The effect of plasma (at 10-1 to 10-3 dilutions) from the mothers (transmitters and non-transmitters) and infants (HIV V3+ and HIV V3-) on HIV replication was examined in the neutralization/enhancement assay (Table 3). HIV p24 antigen in culture fluids was determined using the coulter p24 antigen assay kit (Coulter, Miami FL) according to the manufacturer's instructions. The mean value of HIV p24 antigen by dilution was calculated from seronegative samples. The percent change (increase or decrease) in p24 antigen of the maternal or infant plasma from the mean of the seronegative samples was calculated. Neutralization was defined as 70% or greater reduction in HIV p24 antigen in cultures treated with HIV positive plasma compared with cultures treated with HIV negative plasma. Enhancement was defined as 100% or greater increase in p24 antigen in cultures treated with HIV positive plasma compared to the p24 level in cultures treated with HIV negative plasma. Traditionally enhancement of HIV in PBMC cultures has been defined as a 1.5 to 2.5-fold or greater increase in virus replication as a result of treatment with immune sera [21, 25, 48]. Table 3 shows that at 10-1 dilution, over 90% of plasma samples from both groups of mothers (transmitters/non-transmitters) and infants (HIV V3+/ HIV V3-) neutralized HIV. At 10-2 dilution the percentages of plasma that neutralized HIV dropped to approximately 75% for both groups of mothers and to 58% and 70% for HIV V3+ and HIV V3- infants respectively. The percentages again dropped at 10-3 dilution to ≤ 67% for mothers and ≤ 33% for infants (Table 3). Chi-square or Fisher's exact test were used to compare the proportion of plasma from transmitter versus non-transmitter mothers and between HIV V3+ and HIV V3- infants that neutralized, enhanced or resulted in no change in HIV replication.
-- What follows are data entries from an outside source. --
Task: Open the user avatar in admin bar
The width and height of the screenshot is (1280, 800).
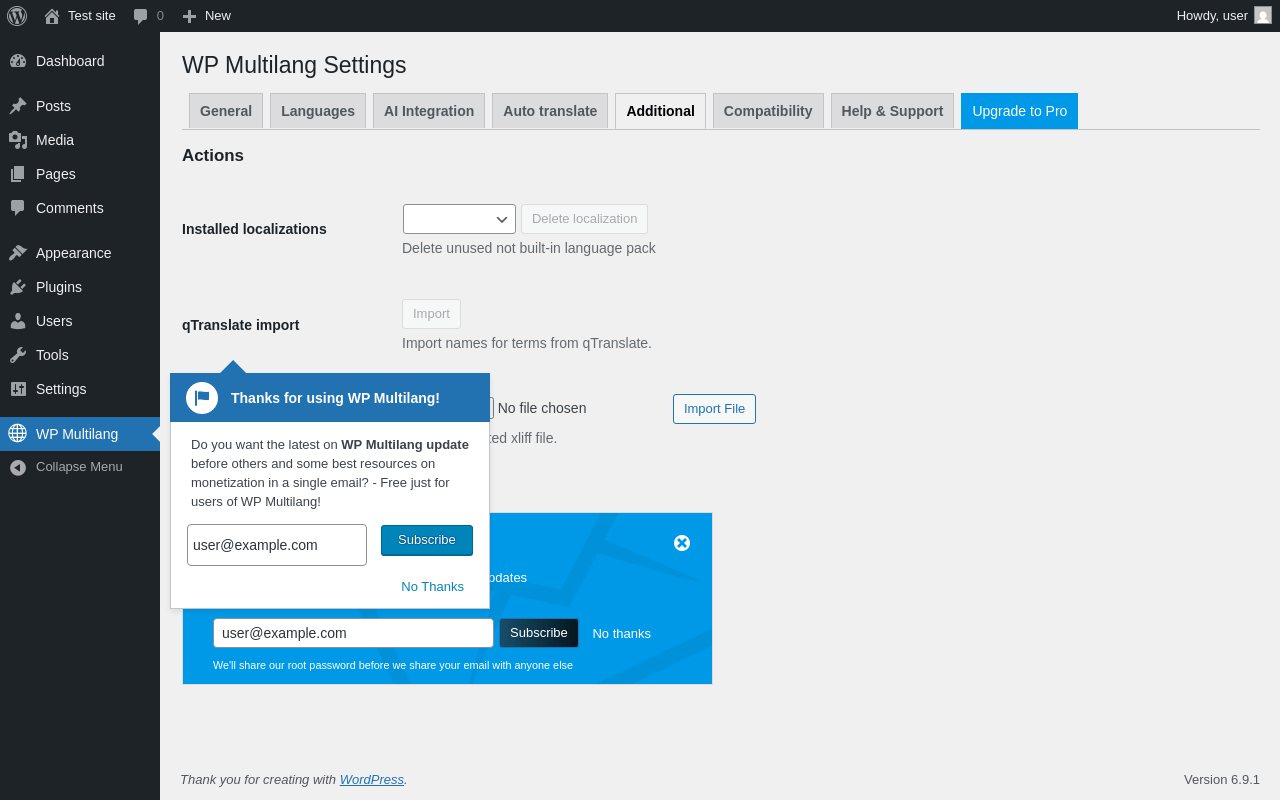Action: point(1263,15)
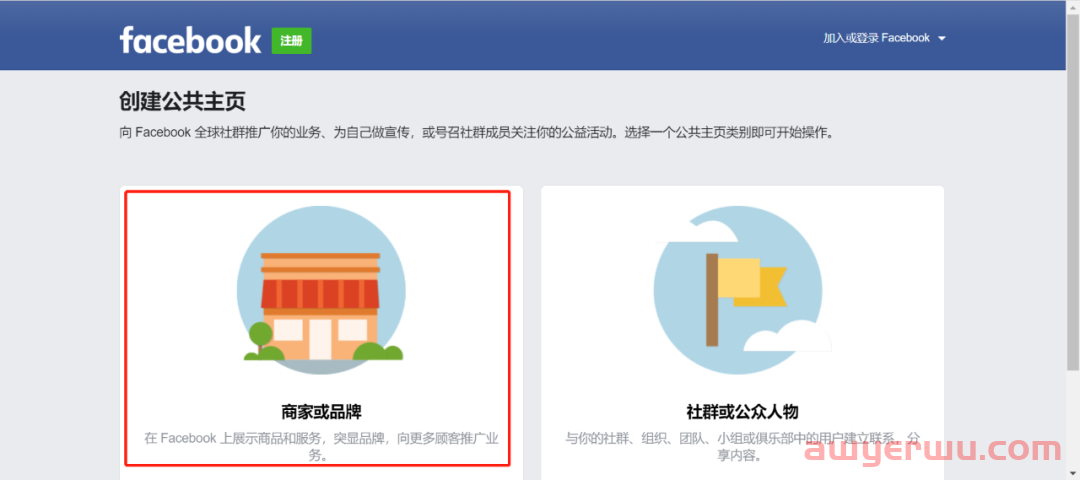The image size is (1080, 480).
Task: Expand the dropdown arrow beside 加入或登录 Facebook
Action: 942,39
No significant differences were found.
Table 3

Neutralization/enhancement of HIV infection by plasma from 12 transmitter and 33 non-transmitter mothers and 12 HIV V3 positive and 33 HIV V3 negative infants

Plasma Dilution and effect

Transmitter mothers Number (%)

Non-transmitter mothers Number (%)

HIV V3+ infants Number (%)

HIV V3- infants Number (%)

10-1

    

   Neutralized

11 (92)

31 (94)

11 (92)

30 (91)

   Enhanced

0 (0)

0 (0)

0 (0)

0 (0)

   No change

1 (8)

2 (6)

1 (8)

3 (9)

10-2

    

   Neutralized

9 (75)

25 (76)

7 (58)

23 (70)

   Enhanced

1 (8)

2 (6)

2 (17)

1 (3)

   No change

2 (17)

6 (18)

3 (25)

9 (27)

10-3

    

   Neutralized

8 (67)

19 (58)

4 (33)

9 (27)

   Enhanced

0 (0)

5 (15)

4 (33)

7 (21)

   No change

4 (33)

9 (27)

4 (33)

17 (52)

The mean percent change in p24 antigen and standard errors for mothers and infants were plotted for each group by plasma dilution (Figure 1). The Wilcoxon signed-ranked test was used to determine whether the percent change was significantly different from zero. Both the maternal and infant plasma significantly (p = 0.001 for both groups) reduced HIV replication at low (10-1) dilution when compared with HIV negative sera (Figure 1). At 10-2 dilution the infant plasma still significantly (p = 0.001) reduced virus replication, but the maternal plasma lost neutralizing activity (Figure 1). At 10-3 dilution, the maternal plasma significantly increased virus replication (p = 0.005) above seronegative plasma and the infant plasma showed a non-significant increase (88%) in HIV replication (Figure 1). These findings of neutralization by plasma of HIV positive individuals at low dilutions and enhancement at higher dilutions are similar to data published by Jolly and Weiss [49], which showed that neutralizing and enhancing antibodies can occur simultaneously in sera of HIV-infected individuals. If neutralizing antibody is present, enhancement is seen only at high dilutions, whereas, if only enhancing antibody is present, enhancement is observed without, or at low, plasma/serum dilutions.
Figure 1

Neutralization/enhancement of HIV-1BaL by maternal and infant plasma diluted 10-1 – 10-3. Virus replication (determined by p24 antigen (pg/ml) in culture fluids collected 2–4 days post-infection) is compared to replication of virus treated with plasma from HIV-1 seronegative (sn) women. The data represent the average of all maternal and infant samples. Two independent infections were conducted with each sample in duplicate (4 replicates) for each of 43 maternal and 45 infant plasma. Maternal and infant plasma significantly reduced HIV replication (p = 0.001 for both) at 10-1 dilution compared to HIV negative sera. Infant plasma also significantly reduced HIV replication (p = 0.001) at 10-2 dilution. At 10-3 dilution maternal plasma significantly increased HIV replication (p = 0.005) above HIV negative sera and infant plasma showed a non-significant increase (88%) in HIV replication.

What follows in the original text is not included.